Limitations of CBCT Imaging
While there has been enormous interest, current CBCT technology has limitations related to the "cone beam" projection geometry, detector sensitivity and contrast resolution. These parameters create an inherent image "noise" that reduces image clarity such that current systems are unable to record soft tissue contrast at the relatively low dosages applied for maxillofacial imaging. Another factor that impairs CBCT image quality is image artifact such as streaking, shading, rings and distortion. Streaking and shading artifacts due to high areas of attenuation (such as metallic restorations) and inherent spatial resolution may limit adequate visualization of structures in the dento-alveolar region.

Controversies
As with any emerging imaging technology, use of CBCT scanners has been the subject of criticism as well as acclaim21. The technology itself is limited by lack of user experience and what is currently a relatively small body of related literature. The point-of-service operational model that dominates diagnostic head and neck CBCT imaging practices has also drawn criticism. Because of the low radiation dose, CBCT can only provide bony detail and is unable to provide images of the soft tissues. Research on this technology is still preliminary, without prospective studies that convincingly demonstrate its benefit compared with conventional CT. Both in medical and oral and maxillofacial imaging in dentistry, CBCT has been largely adopted as an office-based service. This is a usage model purported to expedite patient diagnosis and treatment while simultaneously reducing costs, providing one-step management with fewer billed visits and no radiologist consultation fees. Point-of-service imaging and other self-referral services, however, have been widely criticized for encouraging overuse and directly inflating medical costs. The belief that financial incentives undermine the clinical decision-making process has been the basis for it's criticism. The advent of CBCT technologies has also fueled the controversy surrounding office-based imaging, which is usually performed and interpreted by non-radiologists often without the accreditation, training, or licensure afforded by the radiology community.

Conclusions
Outcomes assessment in this area of dentistry is difficult, primarily due to bias and variability in clinical research. Observed differences can be due to differences among investigators and/or interest groups rather than differences in the treatments.

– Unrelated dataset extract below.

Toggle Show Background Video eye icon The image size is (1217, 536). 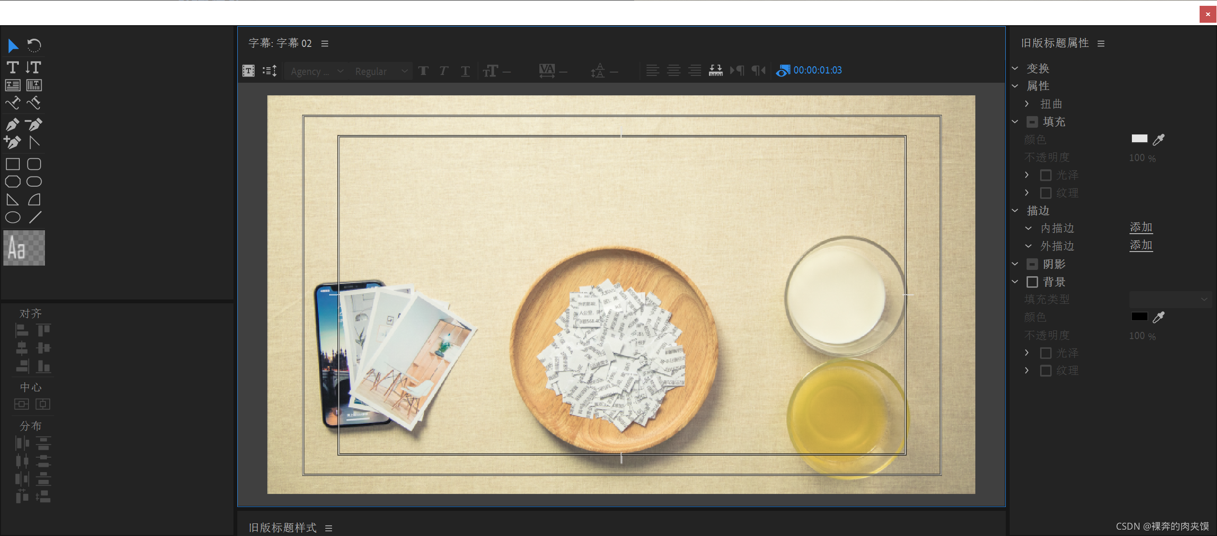point(782,71)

Furthermore, once cost-to-benefit analyses are conducted, the increase in cost associated with CT-based implant planning and computer fabrication of surgical templates must be justified from a consumer perspective (i.e., the value associated with the increased safety and predictability of dental implants). It helps the clinician to safely and predictably transfer the optimal-implant trajectory and distances from the adjacent tooth and mandibular nerve to the patient's mouth. The final restoration becomes functional and esthetic. It does not compromise adjacent teeth or anatomic structures, yet was well accepted by the patient. CBCT is an emerging CT technology, which has potential applications for imaging of high-contrast structures in the head and neck as well as maxillofacial regions. Preliminary research suggests that high-spatial-resolution images can be obtained with comparatively low patient dose. To date, the most researched applications for head and neck CBCT are in sinus, middle and inner ear implant, and maxillofacial imaging. This technology is not without controversy, and further research is required to establish informed recommendations about its appropriate use in a clinical setting.